(Source data)
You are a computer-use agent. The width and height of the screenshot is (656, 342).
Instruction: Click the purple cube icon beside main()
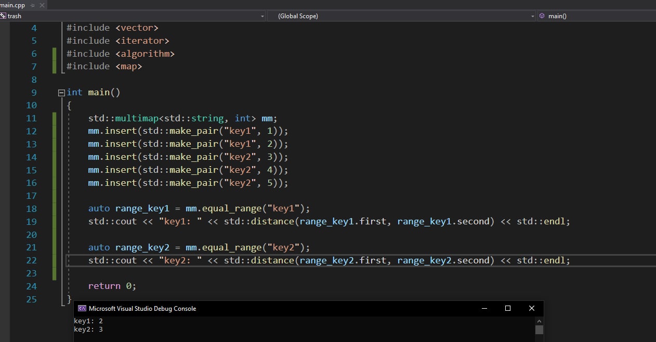coord(542,16)
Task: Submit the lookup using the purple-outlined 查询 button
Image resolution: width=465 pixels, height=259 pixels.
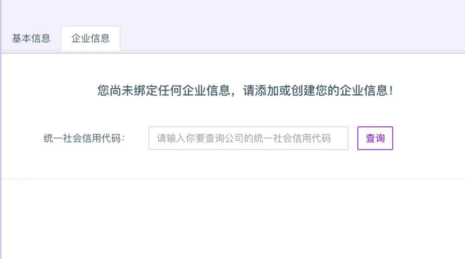Action: pos(375,138)
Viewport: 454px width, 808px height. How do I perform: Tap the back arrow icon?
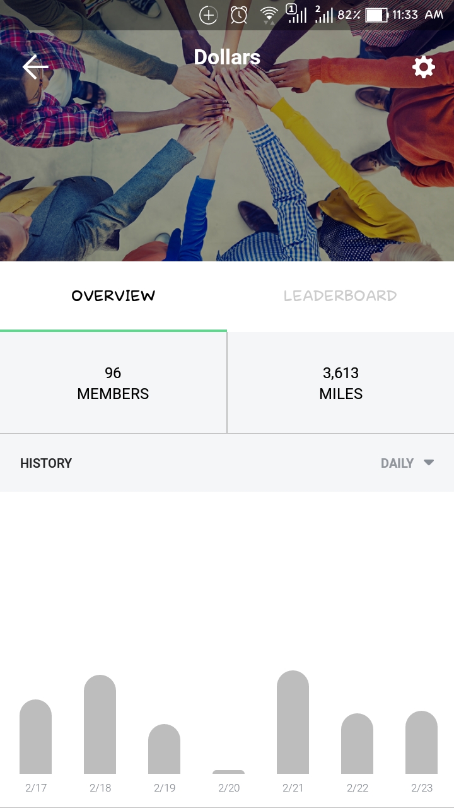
(End Source data)
### Aim of the task
Copy all the lines of data exactly as they appear, dropping any images.

### Solution
You are a computer-use agent. The width and height of the screenshot is (656, 342).
Instruction: Click the purple cube icon beside main()
coord(542,16)
Task: Submit the lookup using the purple-outlined 查询 button
Image resolution: width=465 pixels, height=259 pixels.
Action: pos(375,138)
Viewport: 454px width, 808px height. How do I perform: Tap the back arrow icon?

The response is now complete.